:: GIVEN INFORMATION ::

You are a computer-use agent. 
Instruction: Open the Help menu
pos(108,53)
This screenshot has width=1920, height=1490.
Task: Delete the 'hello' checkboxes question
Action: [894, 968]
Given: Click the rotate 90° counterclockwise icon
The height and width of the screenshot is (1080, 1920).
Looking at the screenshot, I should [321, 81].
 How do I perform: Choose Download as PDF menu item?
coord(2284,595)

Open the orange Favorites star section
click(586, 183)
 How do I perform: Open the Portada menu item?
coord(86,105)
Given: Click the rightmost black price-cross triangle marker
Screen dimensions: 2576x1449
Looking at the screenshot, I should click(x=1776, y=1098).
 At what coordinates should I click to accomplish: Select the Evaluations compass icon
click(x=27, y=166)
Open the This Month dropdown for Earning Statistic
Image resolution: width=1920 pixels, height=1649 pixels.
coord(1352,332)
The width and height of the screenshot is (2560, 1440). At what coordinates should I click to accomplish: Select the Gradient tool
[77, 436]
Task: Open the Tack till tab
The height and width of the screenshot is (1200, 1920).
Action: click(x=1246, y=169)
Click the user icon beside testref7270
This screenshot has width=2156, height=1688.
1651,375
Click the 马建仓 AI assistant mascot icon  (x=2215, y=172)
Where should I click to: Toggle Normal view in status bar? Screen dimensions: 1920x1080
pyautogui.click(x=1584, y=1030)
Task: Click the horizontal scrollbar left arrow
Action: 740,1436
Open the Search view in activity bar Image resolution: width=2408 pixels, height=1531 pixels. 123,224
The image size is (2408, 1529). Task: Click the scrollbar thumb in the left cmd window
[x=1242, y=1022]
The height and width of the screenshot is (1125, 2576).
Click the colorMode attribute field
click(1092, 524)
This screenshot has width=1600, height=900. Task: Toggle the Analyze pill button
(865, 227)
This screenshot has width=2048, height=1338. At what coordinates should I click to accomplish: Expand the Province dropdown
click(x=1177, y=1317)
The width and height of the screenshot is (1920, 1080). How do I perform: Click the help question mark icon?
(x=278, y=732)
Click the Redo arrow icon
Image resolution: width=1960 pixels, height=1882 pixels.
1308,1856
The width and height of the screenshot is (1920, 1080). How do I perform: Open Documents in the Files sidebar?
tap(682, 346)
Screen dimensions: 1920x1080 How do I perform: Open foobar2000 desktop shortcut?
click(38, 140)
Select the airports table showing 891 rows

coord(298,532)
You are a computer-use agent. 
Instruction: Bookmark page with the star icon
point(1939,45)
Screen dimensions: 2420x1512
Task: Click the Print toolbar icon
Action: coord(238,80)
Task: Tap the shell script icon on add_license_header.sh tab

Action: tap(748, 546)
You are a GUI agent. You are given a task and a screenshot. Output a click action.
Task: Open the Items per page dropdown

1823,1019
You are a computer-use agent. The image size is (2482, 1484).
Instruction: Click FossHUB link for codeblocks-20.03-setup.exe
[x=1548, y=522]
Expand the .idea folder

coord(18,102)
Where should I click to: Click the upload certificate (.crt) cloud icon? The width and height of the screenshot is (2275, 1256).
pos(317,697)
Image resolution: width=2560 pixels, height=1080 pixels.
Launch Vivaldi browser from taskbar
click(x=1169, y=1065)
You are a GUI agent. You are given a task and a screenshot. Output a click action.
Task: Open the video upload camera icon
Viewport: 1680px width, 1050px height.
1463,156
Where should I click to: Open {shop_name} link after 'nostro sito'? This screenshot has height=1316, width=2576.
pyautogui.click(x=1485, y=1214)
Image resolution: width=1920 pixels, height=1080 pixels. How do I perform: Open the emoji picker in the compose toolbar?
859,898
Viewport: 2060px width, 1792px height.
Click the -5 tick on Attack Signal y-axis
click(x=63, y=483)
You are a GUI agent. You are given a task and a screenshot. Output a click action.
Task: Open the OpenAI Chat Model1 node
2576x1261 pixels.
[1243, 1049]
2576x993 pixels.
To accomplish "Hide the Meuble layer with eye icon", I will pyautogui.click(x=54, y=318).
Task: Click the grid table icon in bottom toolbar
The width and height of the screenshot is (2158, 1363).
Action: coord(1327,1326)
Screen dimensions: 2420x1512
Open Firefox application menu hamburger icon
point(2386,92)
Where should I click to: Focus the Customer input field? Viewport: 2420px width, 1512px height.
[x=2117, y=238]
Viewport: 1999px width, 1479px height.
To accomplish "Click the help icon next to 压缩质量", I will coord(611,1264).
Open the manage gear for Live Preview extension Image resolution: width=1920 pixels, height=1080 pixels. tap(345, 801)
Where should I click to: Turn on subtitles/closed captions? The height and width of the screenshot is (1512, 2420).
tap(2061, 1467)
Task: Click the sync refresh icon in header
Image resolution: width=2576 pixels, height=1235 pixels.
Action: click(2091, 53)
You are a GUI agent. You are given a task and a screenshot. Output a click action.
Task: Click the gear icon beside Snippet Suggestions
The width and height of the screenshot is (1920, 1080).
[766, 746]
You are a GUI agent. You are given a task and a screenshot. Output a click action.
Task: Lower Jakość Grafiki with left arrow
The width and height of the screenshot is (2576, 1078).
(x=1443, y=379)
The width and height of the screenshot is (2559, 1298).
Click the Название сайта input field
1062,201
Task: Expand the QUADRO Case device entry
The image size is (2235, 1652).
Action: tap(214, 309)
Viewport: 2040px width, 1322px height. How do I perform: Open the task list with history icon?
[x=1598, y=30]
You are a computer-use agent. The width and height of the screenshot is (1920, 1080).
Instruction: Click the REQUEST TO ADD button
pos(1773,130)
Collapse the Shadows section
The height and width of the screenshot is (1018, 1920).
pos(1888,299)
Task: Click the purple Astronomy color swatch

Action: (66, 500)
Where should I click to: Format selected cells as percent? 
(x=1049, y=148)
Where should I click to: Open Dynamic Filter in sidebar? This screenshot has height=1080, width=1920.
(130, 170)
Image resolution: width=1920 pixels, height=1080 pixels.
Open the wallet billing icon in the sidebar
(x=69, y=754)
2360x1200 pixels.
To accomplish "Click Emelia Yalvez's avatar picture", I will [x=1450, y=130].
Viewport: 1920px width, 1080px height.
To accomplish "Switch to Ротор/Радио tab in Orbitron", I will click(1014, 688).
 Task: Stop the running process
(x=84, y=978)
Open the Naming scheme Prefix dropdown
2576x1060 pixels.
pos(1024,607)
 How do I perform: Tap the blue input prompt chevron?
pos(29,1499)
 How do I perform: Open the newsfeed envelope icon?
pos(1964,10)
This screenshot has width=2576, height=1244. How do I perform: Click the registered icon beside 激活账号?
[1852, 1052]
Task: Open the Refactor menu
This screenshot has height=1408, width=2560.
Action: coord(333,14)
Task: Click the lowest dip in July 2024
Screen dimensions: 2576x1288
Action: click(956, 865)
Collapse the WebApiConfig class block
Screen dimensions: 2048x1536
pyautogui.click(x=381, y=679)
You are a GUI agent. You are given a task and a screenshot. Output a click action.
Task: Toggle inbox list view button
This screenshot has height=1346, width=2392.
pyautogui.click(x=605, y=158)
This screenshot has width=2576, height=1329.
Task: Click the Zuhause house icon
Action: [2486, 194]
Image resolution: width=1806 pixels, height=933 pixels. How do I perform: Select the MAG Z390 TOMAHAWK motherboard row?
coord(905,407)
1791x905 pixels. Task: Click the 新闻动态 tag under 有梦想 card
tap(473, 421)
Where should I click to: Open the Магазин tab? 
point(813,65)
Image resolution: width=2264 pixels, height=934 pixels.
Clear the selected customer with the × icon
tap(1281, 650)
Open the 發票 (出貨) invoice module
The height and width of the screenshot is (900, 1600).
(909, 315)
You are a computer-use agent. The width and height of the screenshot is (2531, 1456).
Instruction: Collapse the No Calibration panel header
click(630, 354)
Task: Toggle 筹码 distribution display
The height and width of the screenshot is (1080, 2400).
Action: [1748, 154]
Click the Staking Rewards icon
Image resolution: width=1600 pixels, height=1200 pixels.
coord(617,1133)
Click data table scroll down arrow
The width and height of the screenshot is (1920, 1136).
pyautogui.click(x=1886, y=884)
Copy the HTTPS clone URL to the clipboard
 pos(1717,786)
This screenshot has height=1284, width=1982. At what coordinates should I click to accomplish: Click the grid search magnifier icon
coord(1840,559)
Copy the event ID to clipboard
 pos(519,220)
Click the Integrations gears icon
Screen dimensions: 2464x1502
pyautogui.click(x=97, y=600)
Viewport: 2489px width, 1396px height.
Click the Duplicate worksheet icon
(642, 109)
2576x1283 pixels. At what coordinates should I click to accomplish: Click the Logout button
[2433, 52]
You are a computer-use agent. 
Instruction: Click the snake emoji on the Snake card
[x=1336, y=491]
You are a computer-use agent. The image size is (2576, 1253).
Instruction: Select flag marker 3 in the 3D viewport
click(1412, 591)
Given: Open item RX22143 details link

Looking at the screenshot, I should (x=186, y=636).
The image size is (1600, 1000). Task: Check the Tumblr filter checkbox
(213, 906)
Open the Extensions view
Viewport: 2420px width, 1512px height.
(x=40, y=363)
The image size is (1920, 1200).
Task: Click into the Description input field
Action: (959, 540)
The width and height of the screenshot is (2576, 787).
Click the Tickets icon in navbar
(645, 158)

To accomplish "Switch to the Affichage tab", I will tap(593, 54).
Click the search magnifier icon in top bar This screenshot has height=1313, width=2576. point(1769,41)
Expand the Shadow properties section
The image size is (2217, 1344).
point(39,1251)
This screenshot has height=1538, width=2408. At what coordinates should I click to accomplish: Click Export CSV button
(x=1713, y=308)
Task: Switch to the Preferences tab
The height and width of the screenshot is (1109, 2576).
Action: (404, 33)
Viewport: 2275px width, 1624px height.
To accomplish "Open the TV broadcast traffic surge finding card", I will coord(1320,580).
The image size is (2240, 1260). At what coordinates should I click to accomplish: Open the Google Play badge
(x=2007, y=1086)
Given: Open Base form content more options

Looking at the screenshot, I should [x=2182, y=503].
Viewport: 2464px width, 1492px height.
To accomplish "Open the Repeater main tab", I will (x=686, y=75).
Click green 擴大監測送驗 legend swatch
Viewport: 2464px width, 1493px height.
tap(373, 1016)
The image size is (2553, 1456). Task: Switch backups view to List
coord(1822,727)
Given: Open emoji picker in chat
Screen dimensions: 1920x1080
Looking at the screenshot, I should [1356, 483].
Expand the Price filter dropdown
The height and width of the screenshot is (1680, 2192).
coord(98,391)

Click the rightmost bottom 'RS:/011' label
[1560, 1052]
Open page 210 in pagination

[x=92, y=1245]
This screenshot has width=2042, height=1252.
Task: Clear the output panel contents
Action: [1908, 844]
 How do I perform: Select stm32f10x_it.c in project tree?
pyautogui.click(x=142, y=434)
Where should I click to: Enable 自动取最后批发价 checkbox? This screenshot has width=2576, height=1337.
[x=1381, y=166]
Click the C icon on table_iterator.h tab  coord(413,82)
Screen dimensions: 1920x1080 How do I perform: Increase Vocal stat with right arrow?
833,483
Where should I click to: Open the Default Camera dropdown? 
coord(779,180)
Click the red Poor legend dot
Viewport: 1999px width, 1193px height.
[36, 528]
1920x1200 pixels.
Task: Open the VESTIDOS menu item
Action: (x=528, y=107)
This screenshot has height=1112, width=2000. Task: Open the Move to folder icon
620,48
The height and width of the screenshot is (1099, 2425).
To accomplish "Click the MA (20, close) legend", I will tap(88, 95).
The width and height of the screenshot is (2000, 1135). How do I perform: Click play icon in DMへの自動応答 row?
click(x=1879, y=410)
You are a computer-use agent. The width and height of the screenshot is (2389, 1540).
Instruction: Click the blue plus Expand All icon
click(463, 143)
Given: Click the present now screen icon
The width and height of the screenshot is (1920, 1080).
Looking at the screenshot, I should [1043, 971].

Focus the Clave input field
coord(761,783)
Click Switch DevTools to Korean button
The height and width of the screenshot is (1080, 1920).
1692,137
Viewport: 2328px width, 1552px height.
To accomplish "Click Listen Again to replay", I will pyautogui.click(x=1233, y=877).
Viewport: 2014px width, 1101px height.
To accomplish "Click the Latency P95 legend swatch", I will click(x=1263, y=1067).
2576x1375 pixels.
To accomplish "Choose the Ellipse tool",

:::

**EXERCISE GOAL**
Each line that includes the string "legend" should be copied from the data.

**OUTPUT OF THE TASK**
Click green 擴大監測送驗 legend swatch
Click the red Poor legend dot
To accomplish "Click the MA (20, close) legend", I will tap(88, 95).
To accomplish "Click the Latency P95 legend swatch", I will click(x=1263, y=1067).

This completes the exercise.